Most writers know two simple ways to get better at writing. They are the basic tips of any professional writing program or class. Stephen King summed it up quite well in his great treatise of the craft On Writing, suggesting “If you want to be a writer, you must do two things above all others: read a lot and write a lot. There’s no way around these two things that I’m aware of, no shortcut.”
The writing part is obvious. As with any skill, you get better the more you do it. Reading is less intuitive, but still relatively straight forward–getting better at language requires exposure to language, becoming a better storyteller requires exposure to stories. King goes on to suggest that “reading is the creative center of a writer’s life,” meaning the place you decide what you want to create. He even claims to read 70-80 books a year.
But there is a third thing you can do to help you become a better writer. In addition to reading and writing, writing about writing is extremely helpful in improving your skills. This is much the same as when professional athletes and coaches watch other teams play, examining their strengths and weaknesses. By identifying someone else’s strengths, you can adopt them and make them your own.
Much of what I do with this blog is writing about writing. And to be perfectly honest, I do it mostly for myself. I don’t really have enough followers to honestly believe that I have a large effect on the public. But I don’t need to. Every piece I write, every analysis I do, helps to make me a better writer. That’s why I do it.
I often share stories and articles I like, but I also add my own analysis or point of view. By interacting with other authors’ work, I can tease out what I like–or don’t like–and examine what makes it so. Then I can utilize the skills I like, and avoid the habits I don’t.
Also, discussing writing techniques reinforces them in your own mind. We all forget the basics from time to time. Taking them out of your head, or away from the story, allows you to focus on them more clearly.
You do not need to be a language or writing major to do this sort of textual analysis. All it requires is focus enough to decide what parts you like or dislike, and a little effort to examine why. If you like a piece of writing, there is certainly a technical reason for it. The better you grasp that reason, the better you can emulate it. And in the end, writing is mostly emulation.

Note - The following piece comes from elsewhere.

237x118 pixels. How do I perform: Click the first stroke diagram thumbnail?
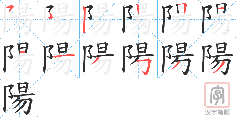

I started this blog several months ago, intending primarily to post my own short stories here. Over time, I started sharing other writers’ work and articles on writing techniques. Once I started sharing other authors’ work and doing some analysis, I found myself becoming much better. Even in the few months, I can look back at my first stories and see how far I have come (Go on, compare “The Adventures of Iric” volume 1 to volume 12 and try to tell me I’m not the slightest bit better). I am sure that writing about writing has contributed to that significantly.
Becoming a better writer takes time and investment. King is pretty rough on the point when he suggests “If you feel you must have the news analyst blowhards on CNN while you exercise…it’s time for you to question how serious you really are about becoming a writer….Reading takes time and the glass teat takes too much of it.” It’s harsh, but true. You need to devote time and effort to improving your craft, otherwise you won’t.
In the end, it comes down to three basic methods: reading, writing, and writing about writing. The more you do those, the better you will become.